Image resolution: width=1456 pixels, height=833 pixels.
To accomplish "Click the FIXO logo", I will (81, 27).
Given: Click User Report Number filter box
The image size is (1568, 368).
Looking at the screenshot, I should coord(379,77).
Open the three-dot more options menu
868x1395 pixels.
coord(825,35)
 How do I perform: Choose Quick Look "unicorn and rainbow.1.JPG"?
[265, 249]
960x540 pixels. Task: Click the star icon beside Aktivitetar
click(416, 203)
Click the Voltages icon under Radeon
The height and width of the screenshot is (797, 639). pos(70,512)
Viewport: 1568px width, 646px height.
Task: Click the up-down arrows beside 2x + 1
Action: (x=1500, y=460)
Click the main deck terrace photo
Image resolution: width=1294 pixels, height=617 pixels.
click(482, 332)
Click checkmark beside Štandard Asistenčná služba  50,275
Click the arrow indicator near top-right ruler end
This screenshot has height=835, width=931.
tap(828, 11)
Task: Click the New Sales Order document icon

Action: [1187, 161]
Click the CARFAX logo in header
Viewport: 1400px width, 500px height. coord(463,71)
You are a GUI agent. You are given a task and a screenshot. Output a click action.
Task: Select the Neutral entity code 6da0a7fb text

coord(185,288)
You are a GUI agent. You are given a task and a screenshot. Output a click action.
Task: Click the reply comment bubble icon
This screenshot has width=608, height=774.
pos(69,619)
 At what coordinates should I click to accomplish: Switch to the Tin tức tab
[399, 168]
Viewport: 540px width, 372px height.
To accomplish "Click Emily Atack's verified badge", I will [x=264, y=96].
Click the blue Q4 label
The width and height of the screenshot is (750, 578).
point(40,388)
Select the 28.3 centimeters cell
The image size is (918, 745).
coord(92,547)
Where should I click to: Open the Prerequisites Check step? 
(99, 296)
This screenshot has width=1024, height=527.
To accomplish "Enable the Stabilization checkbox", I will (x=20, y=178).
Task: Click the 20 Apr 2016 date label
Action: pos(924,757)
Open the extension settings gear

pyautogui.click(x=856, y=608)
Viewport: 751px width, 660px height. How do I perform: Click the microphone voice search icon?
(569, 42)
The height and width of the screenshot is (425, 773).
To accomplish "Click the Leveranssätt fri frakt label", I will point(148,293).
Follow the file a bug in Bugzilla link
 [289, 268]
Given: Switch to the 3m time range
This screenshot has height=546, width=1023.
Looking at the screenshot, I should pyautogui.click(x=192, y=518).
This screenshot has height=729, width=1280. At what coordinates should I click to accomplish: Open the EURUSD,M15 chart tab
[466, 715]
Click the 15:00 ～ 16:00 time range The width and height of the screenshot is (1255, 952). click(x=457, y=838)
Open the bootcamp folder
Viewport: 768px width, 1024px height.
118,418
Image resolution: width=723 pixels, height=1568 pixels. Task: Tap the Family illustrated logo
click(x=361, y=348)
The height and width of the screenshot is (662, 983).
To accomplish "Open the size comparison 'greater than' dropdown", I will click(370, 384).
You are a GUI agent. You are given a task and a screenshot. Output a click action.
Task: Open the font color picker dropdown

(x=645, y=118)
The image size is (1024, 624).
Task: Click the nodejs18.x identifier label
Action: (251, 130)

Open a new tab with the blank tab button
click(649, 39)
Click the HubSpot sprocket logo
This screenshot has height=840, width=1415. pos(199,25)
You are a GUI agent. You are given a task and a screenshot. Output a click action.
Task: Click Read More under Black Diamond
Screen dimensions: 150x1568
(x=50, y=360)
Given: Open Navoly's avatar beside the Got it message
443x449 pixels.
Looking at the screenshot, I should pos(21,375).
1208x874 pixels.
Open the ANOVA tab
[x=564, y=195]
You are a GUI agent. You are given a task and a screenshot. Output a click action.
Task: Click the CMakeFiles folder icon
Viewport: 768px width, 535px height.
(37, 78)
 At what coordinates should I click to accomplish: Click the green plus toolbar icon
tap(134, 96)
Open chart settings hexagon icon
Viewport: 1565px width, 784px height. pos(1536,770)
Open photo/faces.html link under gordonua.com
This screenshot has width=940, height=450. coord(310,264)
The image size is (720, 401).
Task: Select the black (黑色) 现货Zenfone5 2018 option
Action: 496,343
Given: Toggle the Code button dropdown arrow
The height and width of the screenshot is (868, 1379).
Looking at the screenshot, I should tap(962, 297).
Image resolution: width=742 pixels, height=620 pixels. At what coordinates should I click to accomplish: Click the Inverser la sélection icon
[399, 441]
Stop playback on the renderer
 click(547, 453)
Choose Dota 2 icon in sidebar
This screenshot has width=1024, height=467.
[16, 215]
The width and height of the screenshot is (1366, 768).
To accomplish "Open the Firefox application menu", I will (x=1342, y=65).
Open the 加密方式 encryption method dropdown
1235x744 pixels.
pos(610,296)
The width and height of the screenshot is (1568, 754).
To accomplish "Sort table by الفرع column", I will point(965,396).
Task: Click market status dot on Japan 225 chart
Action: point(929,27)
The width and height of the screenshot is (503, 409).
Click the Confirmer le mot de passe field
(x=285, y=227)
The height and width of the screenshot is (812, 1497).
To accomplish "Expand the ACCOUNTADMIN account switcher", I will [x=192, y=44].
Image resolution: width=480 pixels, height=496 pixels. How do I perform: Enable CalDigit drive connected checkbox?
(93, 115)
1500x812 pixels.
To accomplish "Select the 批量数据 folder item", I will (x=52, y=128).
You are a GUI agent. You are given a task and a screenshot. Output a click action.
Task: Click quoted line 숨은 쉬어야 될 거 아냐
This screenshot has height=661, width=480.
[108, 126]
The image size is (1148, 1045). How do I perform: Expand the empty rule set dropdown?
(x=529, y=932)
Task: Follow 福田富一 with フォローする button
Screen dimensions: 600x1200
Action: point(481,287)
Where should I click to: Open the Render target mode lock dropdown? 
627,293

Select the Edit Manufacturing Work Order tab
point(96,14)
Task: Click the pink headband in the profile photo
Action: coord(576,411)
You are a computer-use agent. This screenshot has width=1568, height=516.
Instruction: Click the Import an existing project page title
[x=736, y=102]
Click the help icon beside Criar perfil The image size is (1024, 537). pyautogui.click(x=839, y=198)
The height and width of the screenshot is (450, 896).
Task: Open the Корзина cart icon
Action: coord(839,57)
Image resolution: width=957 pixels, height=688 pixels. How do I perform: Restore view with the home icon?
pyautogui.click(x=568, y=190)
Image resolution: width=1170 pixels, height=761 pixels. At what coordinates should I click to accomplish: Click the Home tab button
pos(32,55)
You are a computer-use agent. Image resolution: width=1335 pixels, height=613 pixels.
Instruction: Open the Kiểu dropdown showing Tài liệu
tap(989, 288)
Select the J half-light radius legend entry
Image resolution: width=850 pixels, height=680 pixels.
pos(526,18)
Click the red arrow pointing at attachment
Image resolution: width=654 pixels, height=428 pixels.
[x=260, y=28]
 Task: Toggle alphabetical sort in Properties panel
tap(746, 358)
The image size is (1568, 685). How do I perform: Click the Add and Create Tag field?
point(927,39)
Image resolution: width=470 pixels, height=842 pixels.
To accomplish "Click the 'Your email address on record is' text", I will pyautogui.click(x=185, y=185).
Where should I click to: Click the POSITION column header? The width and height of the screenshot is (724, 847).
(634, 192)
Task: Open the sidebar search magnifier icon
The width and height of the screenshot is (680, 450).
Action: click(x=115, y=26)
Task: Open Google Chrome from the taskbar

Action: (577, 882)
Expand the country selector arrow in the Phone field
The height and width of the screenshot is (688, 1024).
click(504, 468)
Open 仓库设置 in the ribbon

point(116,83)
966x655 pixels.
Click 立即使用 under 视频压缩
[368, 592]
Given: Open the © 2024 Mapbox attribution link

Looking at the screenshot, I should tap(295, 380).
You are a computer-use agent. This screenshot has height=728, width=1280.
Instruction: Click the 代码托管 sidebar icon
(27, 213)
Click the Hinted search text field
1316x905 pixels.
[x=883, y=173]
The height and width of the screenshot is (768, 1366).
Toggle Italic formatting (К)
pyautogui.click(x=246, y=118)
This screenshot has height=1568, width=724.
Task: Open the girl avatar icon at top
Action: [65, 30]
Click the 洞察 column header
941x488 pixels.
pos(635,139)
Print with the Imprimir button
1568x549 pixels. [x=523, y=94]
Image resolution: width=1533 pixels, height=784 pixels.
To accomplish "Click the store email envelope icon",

----

# What is expected:
Nothing but an exact copy of the lines from the first one above through the line holding "Given: Click User Report Number filter box" should be returned.

# Solution to this problem:
Image resolution: width=1456 pixels, height=833 pixels.
To accomplish "Click the FIXO logo", I will (81, 27).
Given: Click User Report Number filter box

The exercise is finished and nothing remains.